Summary - Yet another Graham classic, this work outlines both the art and "science" of understanding the fundamentals of government and corporate securities and using this knowledge to make better investment decisions.

 

Book Description

This classic book secured Benjamin Graham's status as a Wall Street immortal. The carefully honed methods for finding undervalued stocks and bonds he described here have never been equaled, and have already outlived their author by more than 20 years. Even as Security Analysis has gone through five editions and nearly a million copes, you can learn time-tested investment secrets and strategies by going back to the source - THE ORIGINAL - and paying close attention to its wisdom. Written just five years after the crash, Security Analysis's message today is just as vivid, just as lucid, and just as vital as it was in 1934.

 

 

·Technical Analysis of Stock Trends (Edwards and Magee - 1948)

 

Summary - A timeless study of technical analysis--the use of patterns that arise in the price and volume action of stocks--to help give buy and sell signals on individual stocks and the market as a whole.  Much of our own work is based on such pattern analysis.

 

Book Description

Technical Analysis of Stock Trends, 8th Edition, is a critical reference for investors--especially in today's tumultuous markets. This seminal book--the first to produce a methodology for interpreting and profiting from the predictable behavior of investors and markets--revolutionized technical investment approaches and continues to show traders and investors how to make money regardless of what the market is doing.

 

 

·One Up on Wall Street (Peter Lynch – 198?)

 

Book Description

Peter Lynch is America's number-one money manager. His mantra: Average investors can become experts in their own field and can pick winning stocks as effectively as Wall Street professionals by doing just a little research. Investment opportunities abound for the layperson, Lynch says. By simply observing business developments and taking notice of your immediate world -- from the mall to the workplace -- you can discover potentially successful companies before professional analysts do. This jump on the experts is what produces "tenbaggers," the stocks that appreciate tenfold or more, and turns an average stock portfolio into a star performer.

 

 

·Reminiscences of a Stock Operator (Edwin Lefevre – 1923)

 

Book Description
Profiled in Worth Magazine as one of the four investment classics of all time, this fictionalized biography is among the most compelling books ever written on trading in the markets. Penned in 1923, the text remains timeless because it captures a trader's mind so accurately—the recollections of mistakes, lessons learned and insights gained.
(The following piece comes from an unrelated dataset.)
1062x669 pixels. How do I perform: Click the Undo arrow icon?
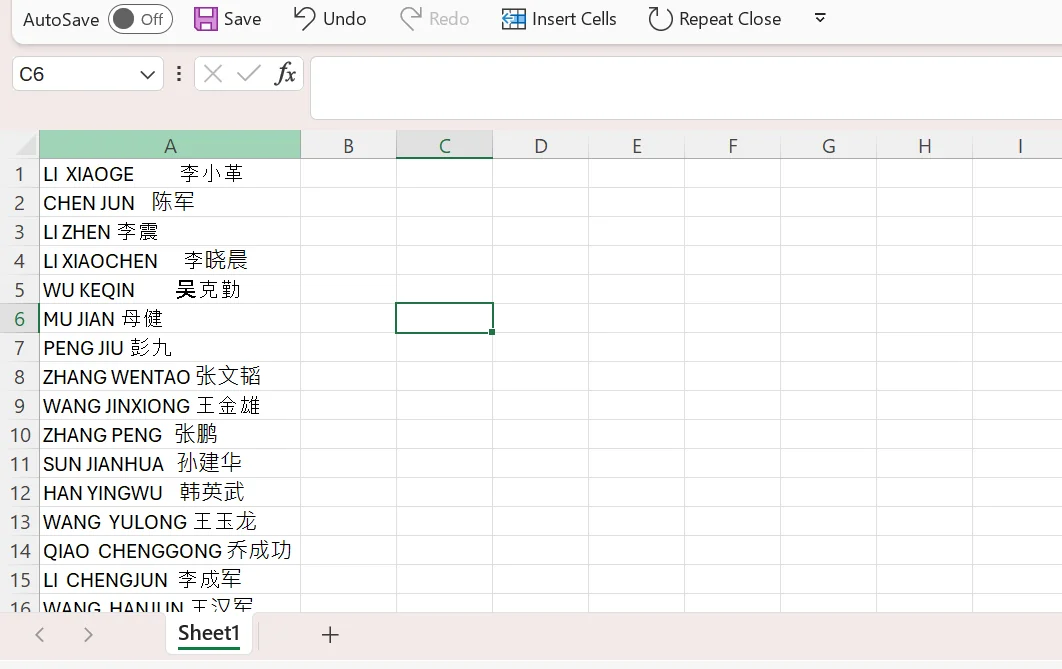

Packed with observational gems about the markets and trading.

 

 

·Every Investor’s Guide to High-Tech Stocks & Mutual Funds (Michael Murphy – 1997)

 

Summary - A guide to investing in the high risk, high growth tech sectors, from one of the nation's best investment advisors for technology.

 

Book Description
Whether you’re investing in Blue Chip stocks or convertible bonds, this groundbreaking book provides essential information on how to build a technology portfolio, how to calculate the downside risk of any investment, and how to apply Murphy’s unique, proven Growth-Flow model to maximize your returns.  With detailed company profiles, stock performance records, and contact information for twenty-six of the best technology mutual funds, as well as forecasts for the next five years, Every Investor’s Guide to High-Tech Stocks and Mutual Funds arms individual investors with everything they need to cash in on the current technology boom and beat the Dow in the stock market’s hottest sector.